In addition, it’s also one of the most critical and essential things you can do to ensure you enjoy your golden years. Even with today’s technology, it is still highly likely you will get old and no longer be as productive as you were when you were young. That’s why it’s essential to ensure you have the financial backing and stability you need to maintain a reasonable quality of life.
But what does that look like in practice? How do you actually go about creating a retirement savings plan for every age and income level? Well, you’re about to find out.
Work Out Which Savings You Are Using
Generally speaking, there are two types of retirement savings options you can explore: tax-advantaged, and non-taxed-advantaged.
The names are pretty self-explanatory. Tax-advantaged accounts are those that provide tax benefits, such as paying no tax when you draw the money, or none when it accumulates value.
Non-tax-advantaged plans are those that don’t offer any tax benefits but provide other advantages, such as larger contributions or more flexibility. With these, you can usually take money out when you like without having to pay penalties or fees. However, you may still need to pay taxes if you earned significant income on your investments.
Use Tax-Advantaged Plans
Tax-advantaged plans depend on where you live.
In the U.S., plans include the 401(k), IRA, and SEP IRA. A 401(k) is a workplace plan that contributes some of your pre-tax salary to a retirement account. Employers will also sometimes match the amount you save as a job perk, which basically means you get free money. Unfortunately, there are limits on how much you can invest per year. But over time, the numbers add up significantly.
An IRA is an individual savings account. You can find versions of these in practically all modern countries. These let you invest a certain allowance every year and deduct contributions from taxable income. However, you must pay taxes on withdrawals upon retirement.
Why bother with an IRA? Because the initial capital you invest isn’t subject to taxation, and it can grow significantly larger over time with proper management.
Roth IRAs are similar but they deduct taxation and source and not at retirement. You’ll need to discuss which option is best for you with your financial advisor.
Finally, we have the SEP IRA. The idea of this type of retirement account is to make it easier for self-employed individuals to build up retirement savings. These let you contribute a significant chunk of annual income to a retirement account each year, deducting them from taxable incomes, though taxes are still payable upon retirement.
Use Non-Tax-Advantaged Retirement Plans
Non-advantaged tax plans are usually for younger people who want to have more flexibility with their money as they get older. These are for individuals looking to build and withdraw money quickly, without working for decade upon decade.
One option is a self-managed super fund (SMSF). The idea here is to invest in high-performance assets that grow wealth over time. These may be more volatile and include new asset classes, like crypto, but they may also be more lucrative, getting you to where you want to be faster.

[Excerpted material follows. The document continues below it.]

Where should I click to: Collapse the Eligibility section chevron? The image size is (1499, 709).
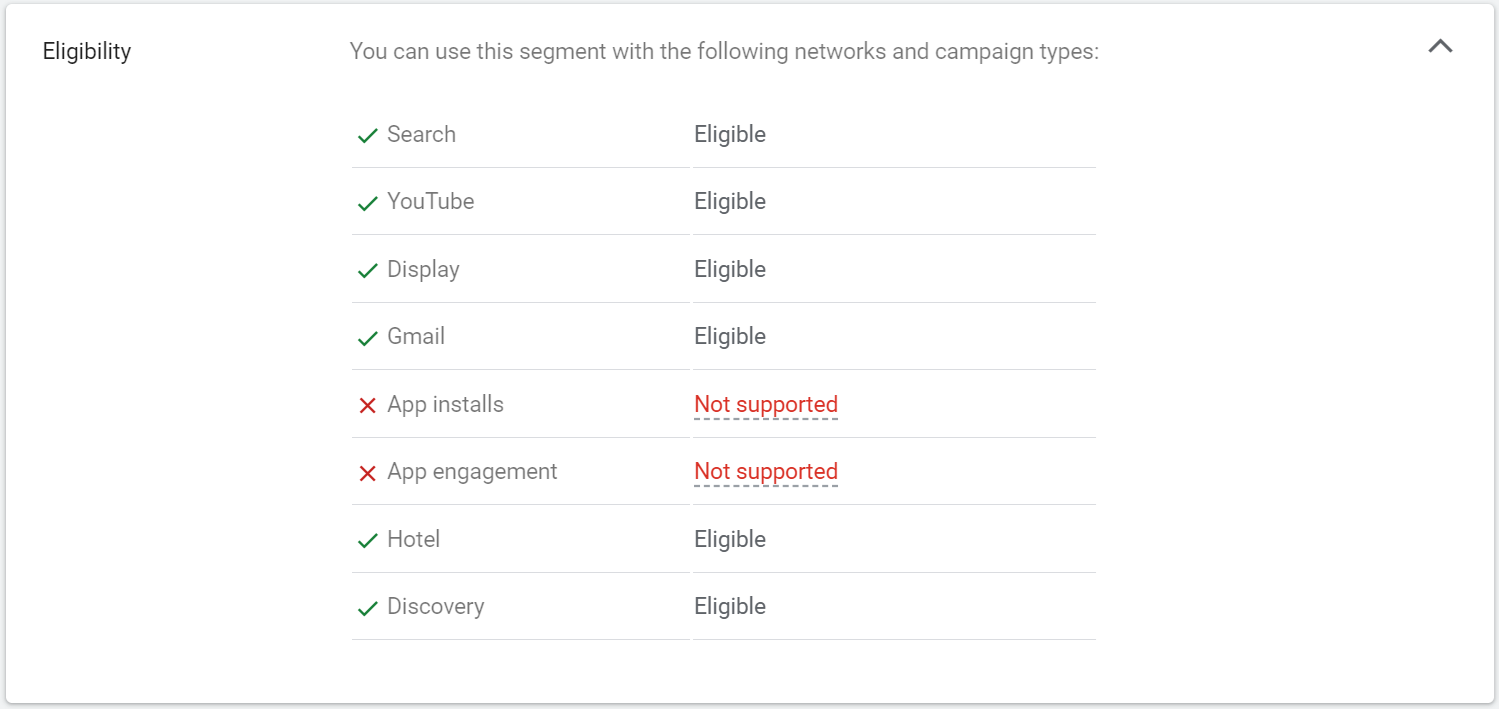click(1440, 46)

You can also experiment with a brokerage account. These are ideal for mutual funds, bonds, ETFs, and stocks. While a little old-fashioned, they let you access cash in your account at any time. These give you more flexibility over how you live your life and don’t require you to pay penalties, each time you encounter a situation requiring you to release cash.
Savings accounts are another option. With rising interest rates, these have improved slightly in recent years. However, the interest rate on them is still incredibly low. You may also have to pay taxes on the gains you receive from these investments, pushing down the profitability further.
Finally, if you’re looking for flexible guaranteed income streams at an older age, you might want to consider certificates of deposit. These pay a set sum of money on maturity.
As age rises, the amount of risky investments you choose to comprise your portfolio should fall. But you should also consider your income level when saving for retirement.
Workplace plans are usually the best options for those earning regular salaries. As income rises, opportunities for investing in more active and diverse strategies, such as stock trading, also rise significantly.